BEGIN

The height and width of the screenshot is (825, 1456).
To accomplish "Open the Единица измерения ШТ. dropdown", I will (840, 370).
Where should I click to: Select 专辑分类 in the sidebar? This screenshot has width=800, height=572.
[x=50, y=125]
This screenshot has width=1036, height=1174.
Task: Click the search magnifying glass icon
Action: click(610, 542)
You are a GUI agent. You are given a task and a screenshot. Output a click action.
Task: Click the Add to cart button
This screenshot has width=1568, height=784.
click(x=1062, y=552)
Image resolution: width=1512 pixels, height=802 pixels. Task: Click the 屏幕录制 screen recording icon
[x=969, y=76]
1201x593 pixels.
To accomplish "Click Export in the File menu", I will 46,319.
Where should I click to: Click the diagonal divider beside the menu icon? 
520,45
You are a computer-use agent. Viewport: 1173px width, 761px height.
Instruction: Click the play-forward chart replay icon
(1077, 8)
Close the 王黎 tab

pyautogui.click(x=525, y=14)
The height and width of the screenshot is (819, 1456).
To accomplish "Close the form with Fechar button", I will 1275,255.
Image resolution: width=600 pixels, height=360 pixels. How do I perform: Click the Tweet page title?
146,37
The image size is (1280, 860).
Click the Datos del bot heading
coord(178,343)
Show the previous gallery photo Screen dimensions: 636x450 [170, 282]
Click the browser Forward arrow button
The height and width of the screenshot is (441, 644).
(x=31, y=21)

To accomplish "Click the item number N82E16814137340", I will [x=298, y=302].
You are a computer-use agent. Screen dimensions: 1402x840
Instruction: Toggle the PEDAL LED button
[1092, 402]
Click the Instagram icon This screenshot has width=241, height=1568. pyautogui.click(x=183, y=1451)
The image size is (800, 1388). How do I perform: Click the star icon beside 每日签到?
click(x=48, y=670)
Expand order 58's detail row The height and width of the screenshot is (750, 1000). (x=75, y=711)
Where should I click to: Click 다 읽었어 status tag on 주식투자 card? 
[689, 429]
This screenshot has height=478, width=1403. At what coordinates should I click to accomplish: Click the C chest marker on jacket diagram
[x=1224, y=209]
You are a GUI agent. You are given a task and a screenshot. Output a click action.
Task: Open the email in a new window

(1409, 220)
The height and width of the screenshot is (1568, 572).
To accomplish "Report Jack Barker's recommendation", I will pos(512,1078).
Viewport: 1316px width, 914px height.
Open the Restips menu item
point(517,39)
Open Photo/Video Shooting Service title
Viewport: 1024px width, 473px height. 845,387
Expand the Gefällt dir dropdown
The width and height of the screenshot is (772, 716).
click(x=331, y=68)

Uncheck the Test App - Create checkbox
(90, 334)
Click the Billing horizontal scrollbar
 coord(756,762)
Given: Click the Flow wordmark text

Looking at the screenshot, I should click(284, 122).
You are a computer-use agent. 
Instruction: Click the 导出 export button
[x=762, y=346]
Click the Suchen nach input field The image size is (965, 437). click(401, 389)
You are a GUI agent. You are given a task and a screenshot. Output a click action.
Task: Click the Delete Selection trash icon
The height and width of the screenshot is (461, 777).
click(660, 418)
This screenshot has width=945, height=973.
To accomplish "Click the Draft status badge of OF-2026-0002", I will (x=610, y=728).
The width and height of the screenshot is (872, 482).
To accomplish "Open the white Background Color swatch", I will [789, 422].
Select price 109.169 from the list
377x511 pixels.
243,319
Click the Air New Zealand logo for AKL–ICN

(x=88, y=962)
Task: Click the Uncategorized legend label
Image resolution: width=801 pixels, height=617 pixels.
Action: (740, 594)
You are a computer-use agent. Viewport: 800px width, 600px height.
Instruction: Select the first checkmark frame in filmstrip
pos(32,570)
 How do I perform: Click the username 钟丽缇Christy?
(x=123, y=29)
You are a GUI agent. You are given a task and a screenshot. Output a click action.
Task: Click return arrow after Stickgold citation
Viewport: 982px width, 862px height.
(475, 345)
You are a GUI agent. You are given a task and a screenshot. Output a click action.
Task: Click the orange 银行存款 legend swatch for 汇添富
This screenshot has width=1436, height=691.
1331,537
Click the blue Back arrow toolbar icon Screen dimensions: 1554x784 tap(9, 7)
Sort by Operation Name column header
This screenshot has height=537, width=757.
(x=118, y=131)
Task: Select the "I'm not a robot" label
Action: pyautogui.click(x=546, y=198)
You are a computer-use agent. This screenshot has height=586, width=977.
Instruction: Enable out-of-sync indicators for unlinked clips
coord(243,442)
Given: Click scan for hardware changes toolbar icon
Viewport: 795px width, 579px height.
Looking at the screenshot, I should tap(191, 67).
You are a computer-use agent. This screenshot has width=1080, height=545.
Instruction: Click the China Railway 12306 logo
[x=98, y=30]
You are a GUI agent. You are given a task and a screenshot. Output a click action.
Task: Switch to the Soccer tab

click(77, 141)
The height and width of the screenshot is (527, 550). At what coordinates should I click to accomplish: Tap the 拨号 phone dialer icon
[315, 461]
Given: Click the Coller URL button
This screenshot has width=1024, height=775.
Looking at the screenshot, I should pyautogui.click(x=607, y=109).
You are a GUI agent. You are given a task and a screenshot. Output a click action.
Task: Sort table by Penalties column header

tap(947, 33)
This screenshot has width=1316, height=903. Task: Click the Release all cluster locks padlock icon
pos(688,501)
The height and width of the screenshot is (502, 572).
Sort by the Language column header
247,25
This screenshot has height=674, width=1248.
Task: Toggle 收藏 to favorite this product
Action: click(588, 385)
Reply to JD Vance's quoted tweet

END

#### TASK DESCRIPTION:
Could you restate the listing above word for word?

#### EXPECTED ANSWER:
The height and width of the screenshot is (825, 1456).
To accomplish "Open the Единица измерения ШТ. dropdown", I will (840, 370).
Where should I click to: Select 专辑分类 in the sidebar? This screenshot has width=800, height=572.
[x=50, y=125]
This screenshot has width=1036, height=1174.
Task: Click the search magnifying glass icon
Action: click(610, 542)
You are a GUI agent. You are given a task and a screenshot. Output a click action.
Task: Click the Add to cart button
This screenshot has width=1568, height=784.
click(x=1062, y=552)
Image resolution: width=1512 pixels, height=802 pixels. Task: Click the 屏幕录制 screen recording icon
[x=969, y=76]
1201x593 pixels.
To accomplish "Click Export in the File menu", I will 46,319.
Where should I click to: Click the diagonal divider beside the menu icon? 
520,45
You are a computer-use agent. Viewport: 1173px width, 761px height.
Instruction: Click the play-forward chart replay icon
(1077, 8)
Close the 王黎 tab

pyautogui.click(x=525, y=14)
The height and width of the screenshot is (819, 1456).
To accomplish "Close the form with Fechar button", I will 1275,255.
Image resolution: width=600 pixels, height=360 pixels. How do I perform: Click the Tweet page title?
146,37
The image size is (1280, 860).
Click the Datos del bot heading
coord(178,343)
Show the previous gallery photo Screen dimensions: 636x450 [170, 282]
Click the browser Forward arrow button
The height and width of the screenshot is (441, 644).
(x=31, y=21)

To accomplish "Click the item number N82E16814137340", I will [x=298, y=302].
You are a computer-use agent. Screen dimensions: 1402x840
Instruction: Toggle the PEDAL LED button
[1092, 402]
Click the Instagram icon This screenshot has width=241, height=1568. pyautogui.click(x=183, y=1451)
The image size is (800, 1388). How do I perform: Click the star icon beside 每日签到?
click(x=48, y=670)
Expand order 58's detail row The height and width of the screenshot is (750, 1000). (x=75, y=711)
Where should I click to: Click 다 읽었어 status tag on 주식투자 card? 
[689, 429]
This screenshot has height=478, width=1403. At what coordinates should I click to accomplish: Click the C chest marker on jacket diagram
[x=1224, y=209]
You are a GUI agent. You are given a task and a screenshot. Output a click action.
Task: Open the email in a new window

(1409, 220)
The height and width of the screenshot is (1568, 572).
To accomplish "Report Jack Barker's recommendation", I will pos(512,1078).
Viewport: 1316px width, 914px height.
Open the Restips menu item
point(517,39)
Open Photo/Video Shooting Service title
Viewport: 1024px width, 473px height. 845,387
Expand the Gefällt dir dropdown
The width and height of the screenshot is (772, 716).
click(x=331, y=68)

Uncheck the Test App - Create checkbox
(90, 334)
Click the Billing horizontal scrollbar
 coord(756,762)
Given: Click the Flow wordmark text

Looking at the screenshot, I should click(284, 122).
You are a computer-use agent. 
Instruction: Click the 导出 export button
[x=762, y=346]
Click the Suchen nach input field The image size is (965, 437). click(401, 389)
You are a GUI agent. You are given a task and a screenshot. Output a click action.
Task: Click the Delete Selection trash icon
The height and width of the screenshot is (461, 777).
click(660, 418)
This screenshot has width=945, height=973.
To accomplish "Click the Draft status badge of OF-2026-0002", I will (x=610, y=728).
The width and height of the screenshot is (872, 482).
To accomplish "Open the white Background Color swatch", I will [789, 422].
Select price 109.169 from the list
377x511 pixels.
243,319
Click the Air New Zealand logo for AKL–ICN

(x=88, y=962)
Task: Click the Uncategorized legend label
Image resolution: width=801 pixels, height=617 pixels.
Action: (740, 594)
You are a computer-use agent. Viewport: 800px width, 600px height.
Instruction: Select the first checkmark frame in filmstrip
pos(32,570)
 How do I perform: Click the username 钟丽缇Christy?
(x=123, y=29)
You are a GUI agent. You are given a task and a screenshot. Output a click action.
Task: Click return arrow after Stickgold citation
Viewport: 982px width, 862px height.
(475, 345)
You are a GUI agent. You are given a task and a screenshot. Output a click action.
Task: Click the orange 银行存款 legend swatch for 汇添富
This screenshot has width=1436, height=691.
1331,537
Click the blue Back arrow toolbar icon Screen dimensions: 1554x784 tap(9, 7)
Sort by Operation Name column header
This screenshot has height=537, width=757.
(x=118, y=131)
Task: Select the "I'm not a robot" label
Action: pyautogui.click(x=546, y=198)
You are a computer-use agent. This screenshot has height=586, width=977.
Instruction: Enable out-of-sync indicators for unlinked clips
coord(243,442)
Given: Click scan for hardware changes toolbar icon
Viewport: 795px width, 579px height.
Looking at the screenshot, I should tap(191, 67).
You are a computer-use agent. This screenshot has width=1080, height=545.
Instruction: Click the China Railway 12306 logo
[x=98, y=30]
You are a GUI agent. You are given a task and a screenshot. Output a click action.
Task: Switch to the Soccer tab

click(77, 141)
The height and width of the screenshot is (527, 550). At what coordinates should I click to accomplish: Tap the 拨号 phone dialer icon
[315, 461]
Given: Click the Coller URL button
This screenshot has width=1024, height=775.
Looking at the screenshot, I should pyautogui.click(x=607, y=109).
You are a GUI agent. You are given a task and a screenshot. Output a click action.
Task: Sort table by Penalties column header

tap(947, 33)
This screenshot has width=1316, height=903. Task: Click the Release all cluster locks padlock icon
pos(688,501)
The height and width of the screenshot is (502, 572).
Sort by the Language column header
247,25
This screenshot has height=674, width=1248.
Task: Toggle 收藏 to favorite this product
Action: click(588, 385)
Reply to JD Vance's quoted tweet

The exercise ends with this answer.